Pastel drawing by Franz Karl Hiemer of the poet at age 22, his hair powdered and wearing a quilted jacket, around the time of receiving his Magister degree from the seminary college in Tübingen. This is the gold standard of Hölderlin portraits and is automatically reproduced almost anywhere his name is mentioned in print. It suffers from the one deficiency that his sister is recorded as saying, perhaps jokingly, that it doesn't look like him. Bildarchiv Preussischer Kulturbesitz.


1793-1795. Travels to Weimar where he meets Schiller, who publishes some of his poems and finds work for him as a tutor for the son of Charlotte von Kalb. He also meets Goethe somewhat obliquely, and later moves to nearby Jena, where he attends lectures by Fichte at the university and also meets Novalis. In June 1795 he leaves Jena for reasons unclear and returns to his mother's home in Nürtingen.
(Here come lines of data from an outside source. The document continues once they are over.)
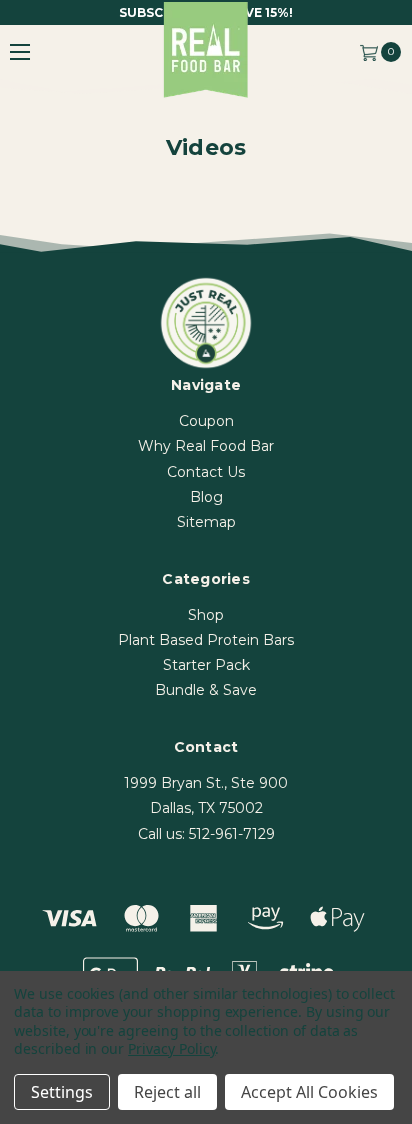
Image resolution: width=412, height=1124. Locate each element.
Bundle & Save (206, 690)
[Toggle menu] (20, 51)
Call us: (206, 834)
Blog (206, 497)
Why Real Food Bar (206, 446)
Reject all (167, 1092)
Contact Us (206, 472)
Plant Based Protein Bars (206, 640)
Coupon (206, 421)
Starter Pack (206, 665)
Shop (206, 615)
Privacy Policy (171, 1048)
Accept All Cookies (309, 1092)
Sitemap (206, 522)
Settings (62, 1092)
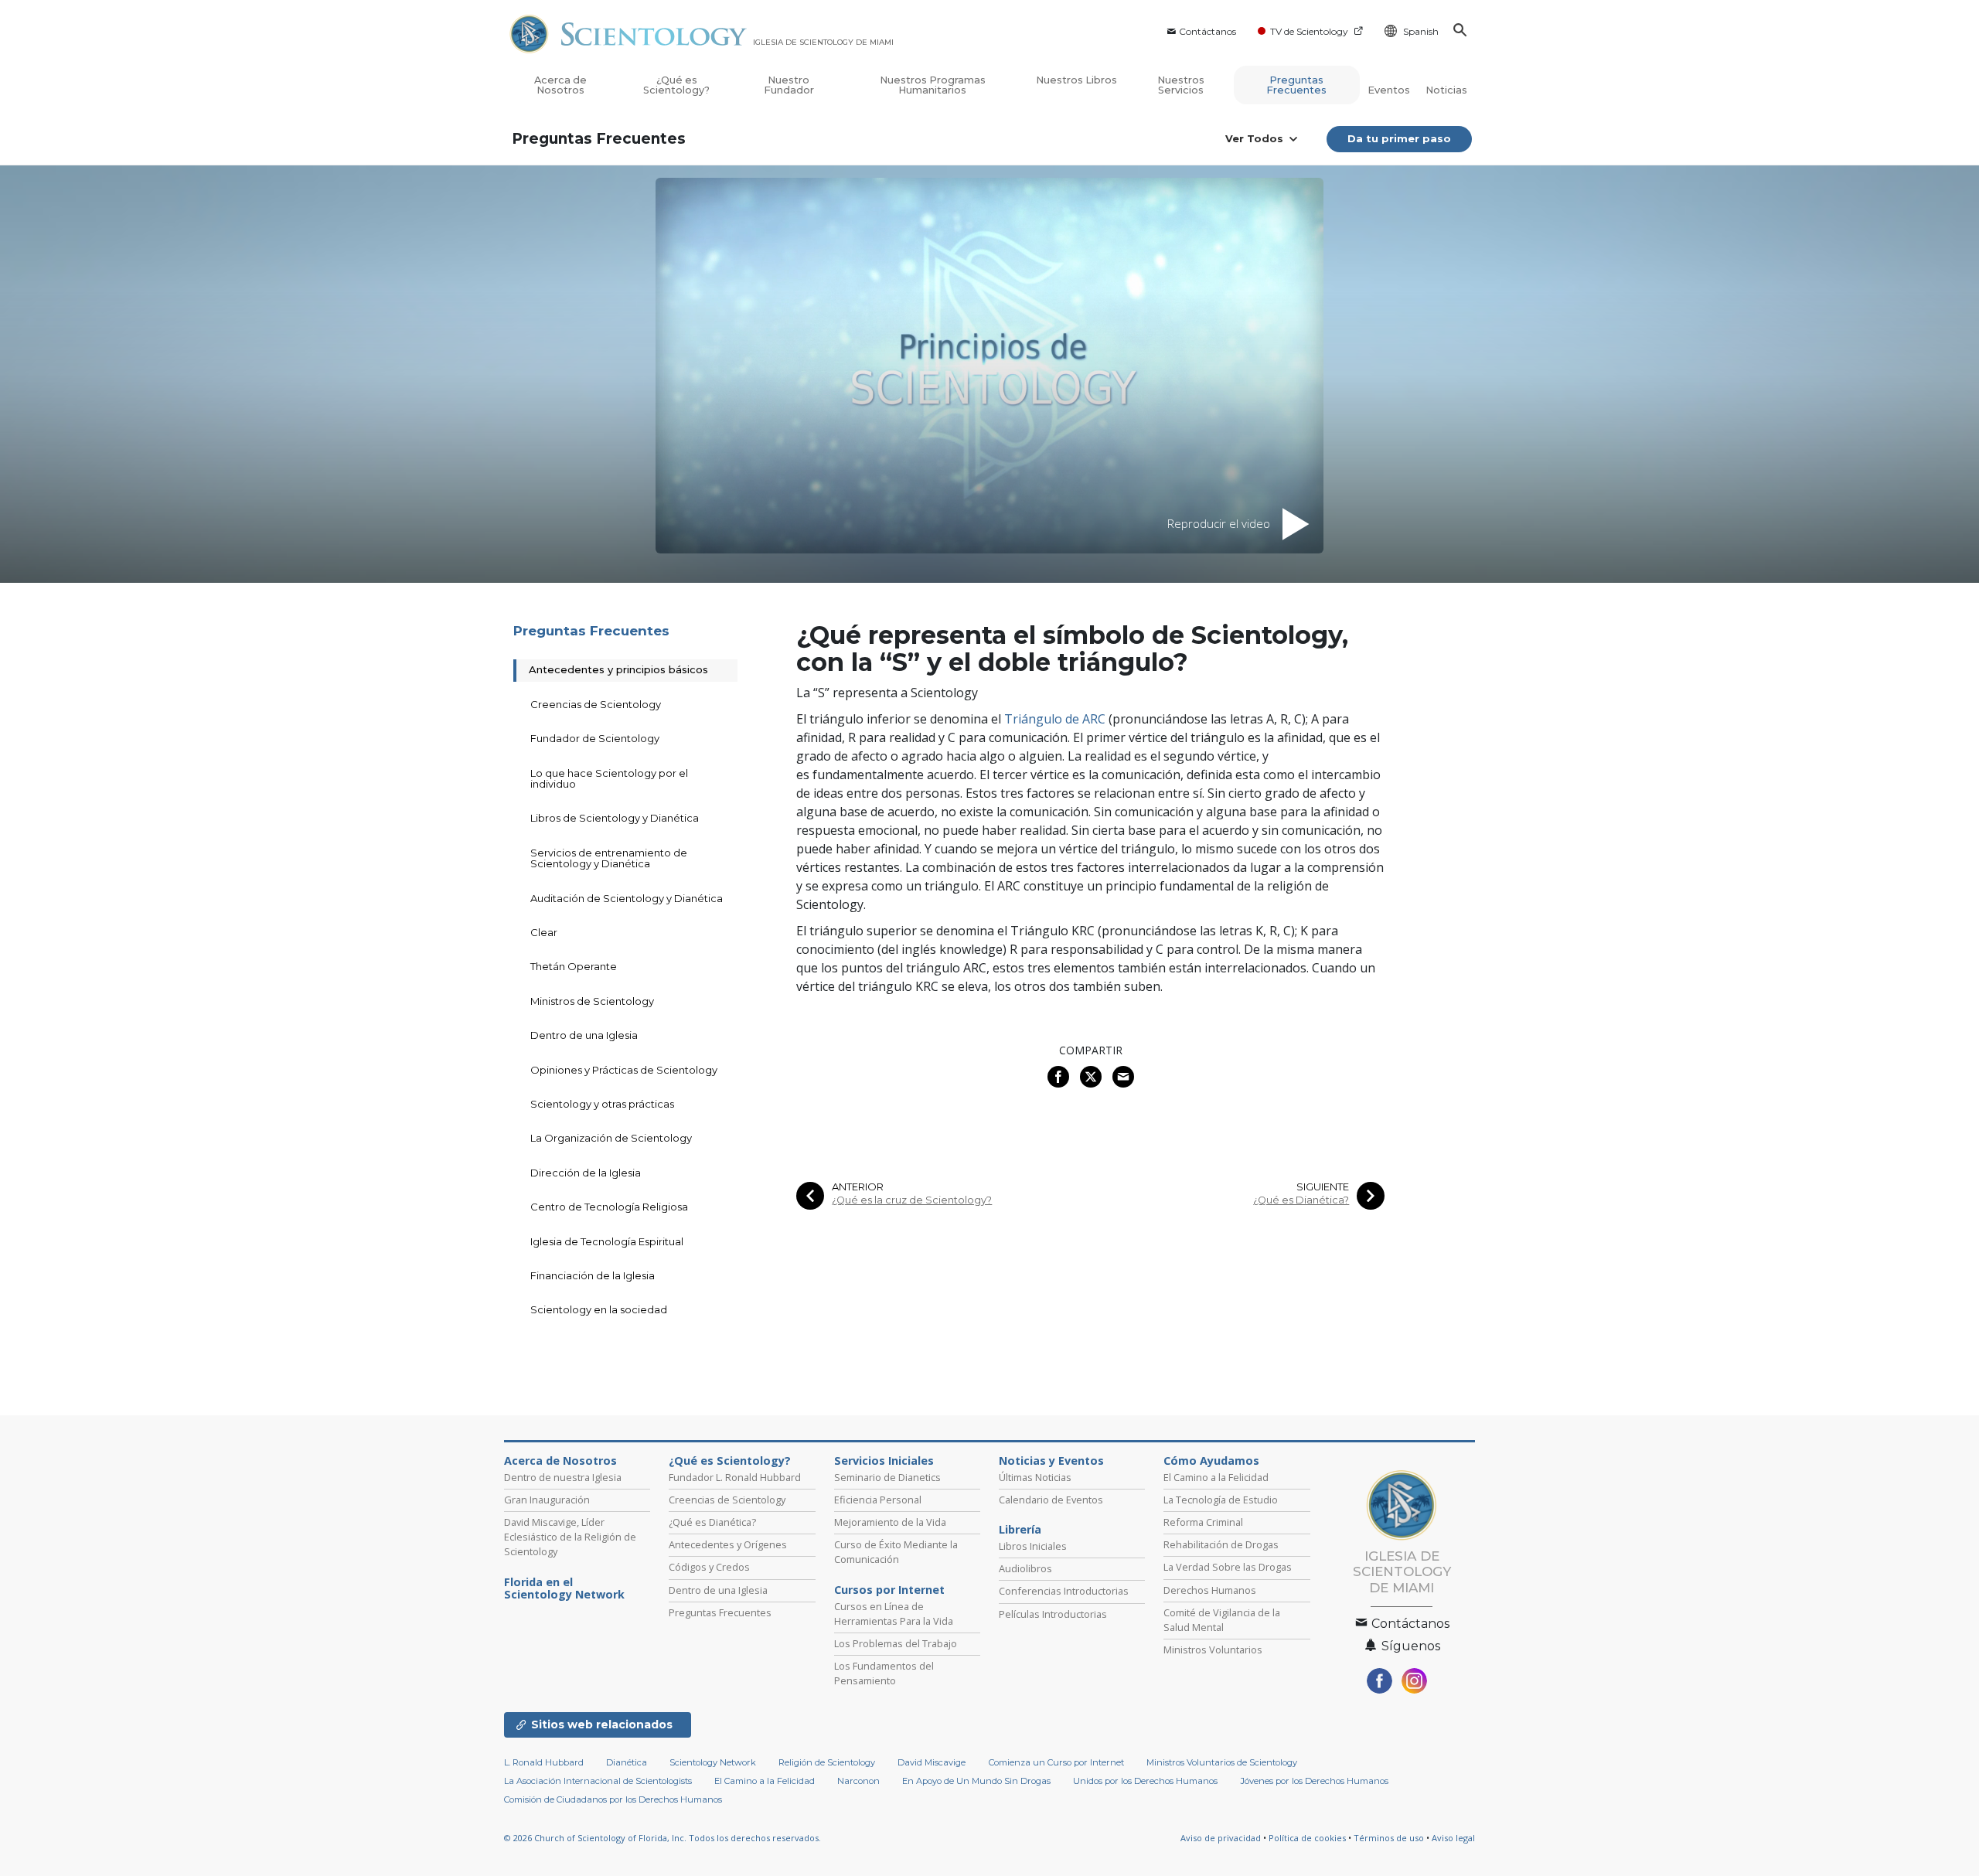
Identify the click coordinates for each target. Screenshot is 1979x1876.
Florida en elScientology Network (564, 1588)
1796-1800. Hölderlin moves in January 1796 to Frankfurt to begin a house tutor position in the home of Jakob Gontard, a wealthy merchant and banker. He falls heavily in love with his employer's wife, Susette Gontard, and is subsequently fired by her husband in September 1798. He moves to Homburg at the invitation of his friend Isaac von Sinclair, where he remains unemployed but very productive with writing projects, before he returns to Nürtingen in June 1800 and then stays with his friend Landauer in Stuttgart.

1800-1801. After a three-month tutoring job in Hauptwil, Switzerland, ends unexpectedly, he comes back to Nürtingen, and writes without success to Schiller asking his assistance in obtaining a Greek lectureship at Jena, and ultimately accepts a house tutoring job in Bordeaux, France, at the home of Daniel Meyer, a wine dealer from Hamburg and the local German consul.

1802-1806. Hölderlin walks to Bordeaux in December 1801 to begin the new job, but returns to Stuttgart a few months later in a state of extreme mental disorder. He is told of Susette Gontard's death from the rubella virus by his friend Sinclair. He soon returns to his mother's home in Nürtingen to work on his Sophocles and Pindar translations. In 1804 Sinclair organizes a position for him as court librarian in Homburg. Despite battling mental illness, this is a period of great productivity for Hölderlin: he publishes "Patmos" for the Landgrave Friedrich V of Hessen-Homburg; a collection called "Night Hymns" (Nachtgesänge) appears which includes his most famous poem, "Half of Life." In 1805 Sinclair is arrested on a bogus charge of treason, and Hölderlin is suspected at first as a co-conspirator. Sinclair is later released and writes to Hölderlin's mother in August 1806 that his "madness has reached a very high level," and he is subsequently brought to the Authenrieth Clinic in Tübingen in September 1806.

1807-1843. Pronounced incurable after treatment in the clinic, Hölderlin was released in May 1807 to the care of a local carpenter, Ernst Zimmer. He resided for 36 years in a small apartment in Zimmer's home overlooking the Neckar River, now called the "Hölderlin-Tower," which includes a small museum open to visitors. Without recovering his sanity, he was still occasionally able to focus his mind sufficiently to write a number of worthwhile poems until his death on June 7, 1843.

 



Pencil drawing by Louise Keller in 1842, the year before he died. Deutsches Literaturarchiv, Marburg.